Citation220 Ala. 629,127 So. 224
Decision Date27 March 1930
Docket Number6 Div. 505.
PartiesMCCOLLUM v. BURTON ET AL.
CourtSupreme Court of Alabama

Appeal from Circuit Court, Walker County; Ernest Lacy, Judge.

Creditor's bill by M. B. McCollum against John F. Burton, Velma Burton H. B. Brasher, H. C. Brasher and S. F. Brasher. From a decree dismissing the bill, complainant appeals.

Affirmed.

J. J Ray and R. A. Cooner, both of Jasper, for appellant.

Sowell & Gunn, of Jasper, for appellee.

GARDNER J.

Complainant on October 18, 1926, recovered a judgment in a tort action against defendant John F. Burton. He seeks by the bill in this case to set aside as fraudulent and void a deed to certain real estate executed to defendants, H. B., H. C., and S. F. Brasher bearing date October 25, 1926, as in fraud of his rights as creditor of said Burton.

The "Brashers" (to so designate for convenience these three defendants) insist by their pleading and proof that they were bona fide purchasers for value, and invoke the protection due to innocent purchasers. The chancellor was persuaded of the correctness of their position, and upon final hearing dismissed the bill. Complainant appeals.

We conclude the decree is correct.

Complainant's suit against Burton was pending at the time the Brashers purchased, but the evidence is without dispute that they had no actual knowledge or notice thereof. No specific property was sought in that action-merely the recovery of a money judgment, and the doctrine of lis pendens had no application. Moragne v. Doe, etc., 143 Ala. 459, 39 So. 161, 111 Am. St. Rep. 52, 5 Ann. Cas. 331; Thompson v Johnson, 201 Ala. 315, 78 So. 91; § 6878, Code 1923.

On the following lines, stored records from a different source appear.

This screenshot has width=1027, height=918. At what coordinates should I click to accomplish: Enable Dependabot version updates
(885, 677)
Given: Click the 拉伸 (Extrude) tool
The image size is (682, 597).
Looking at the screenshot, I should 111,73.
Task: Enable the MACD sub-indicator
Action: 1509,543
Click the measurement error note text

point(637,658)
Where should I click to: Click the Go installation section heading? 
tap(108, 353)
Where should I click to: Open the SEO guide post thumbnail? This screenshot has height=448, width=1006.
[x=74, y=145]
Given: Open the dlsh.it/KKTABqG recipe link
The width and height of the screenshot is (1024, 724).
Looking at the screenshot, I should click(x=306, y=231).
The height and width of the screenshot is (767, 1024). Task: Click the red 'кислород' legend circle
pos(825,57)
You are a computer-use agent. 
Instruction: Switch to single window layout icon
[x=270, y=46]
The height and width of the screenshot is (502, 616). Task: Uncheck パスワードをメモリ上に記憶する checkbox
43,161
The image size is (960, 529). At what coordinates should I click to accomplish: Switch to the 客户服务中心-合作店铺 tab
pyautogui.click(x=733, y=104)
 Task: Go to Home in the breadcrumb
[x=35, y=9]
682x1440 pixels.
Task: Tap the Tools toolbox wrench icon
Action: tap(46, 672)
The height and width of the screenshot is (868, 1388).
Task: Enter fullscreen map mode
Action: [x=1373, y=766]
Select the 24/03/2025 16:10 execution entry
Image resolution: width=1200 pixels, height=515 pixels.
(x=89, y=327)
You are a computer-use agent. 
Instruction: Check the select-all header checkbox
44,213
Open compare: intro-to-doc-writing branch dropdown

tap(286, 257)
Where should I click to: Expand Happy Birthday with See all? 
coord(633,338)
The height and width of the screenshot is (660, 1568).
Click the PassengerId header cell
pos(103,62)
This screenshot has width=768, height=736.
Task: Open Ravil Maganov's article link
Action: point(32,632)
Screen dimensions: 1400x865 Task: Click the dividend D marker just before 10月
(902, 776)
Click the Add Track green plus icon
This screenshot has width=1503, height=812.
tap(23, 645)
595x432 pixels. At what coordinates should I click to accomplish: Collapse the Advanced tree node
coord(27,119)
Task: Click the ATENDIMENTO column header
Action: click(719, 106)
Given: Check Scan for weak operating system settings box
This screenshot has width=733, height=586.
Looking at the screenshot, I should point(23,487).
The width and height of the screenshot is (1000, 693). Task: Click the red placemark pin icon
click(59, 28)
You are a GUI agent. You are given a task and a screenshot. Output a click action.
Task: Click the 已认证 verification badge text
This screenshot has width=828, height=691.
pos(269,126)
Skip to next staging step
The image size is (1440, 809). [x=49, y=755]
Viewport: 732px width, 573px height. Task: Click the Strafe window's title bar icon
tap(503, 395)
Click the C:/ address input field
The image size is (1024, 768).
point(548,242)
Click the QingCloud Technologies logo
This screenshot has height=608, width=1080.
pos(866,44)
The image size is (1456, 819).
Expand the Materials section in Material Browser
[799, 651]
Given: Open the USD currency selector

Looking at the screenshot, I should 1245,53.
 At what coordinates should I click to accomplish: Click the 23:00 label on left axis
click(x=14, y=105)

The purchase price paid by the Brashers was $600, and, according to the great preponderance of the evidence, this was full value therefor. Under the circumstances here disclosed, the burden rested upon complainant to show that these purchasers for a valuable and substantial consideration had notice of an intent by their grantor to hinder, delay, or defraud his creditors. Boutwell v. Spurlin Mercantile Co., 203 Ala. 482, 83 So. 481; London v. Anderson Brass Works, 197 Ala. 16, 72 So. 359.

These purchasers insist they had no knowledge of any such intent on the part of the grantor, and no notice of any facts which would have lead to such knowledge, and we find no proof to the contrary. Complainant must therefore rely upon constructive notice. We have shown the doctrine of lis pendens is without application, and it appears that the certificate of judgment was not recorded until October 27, 1926, two days after the purchase. So far, therefore, as the suit and the judgment are concerned, there could be no constructive notice.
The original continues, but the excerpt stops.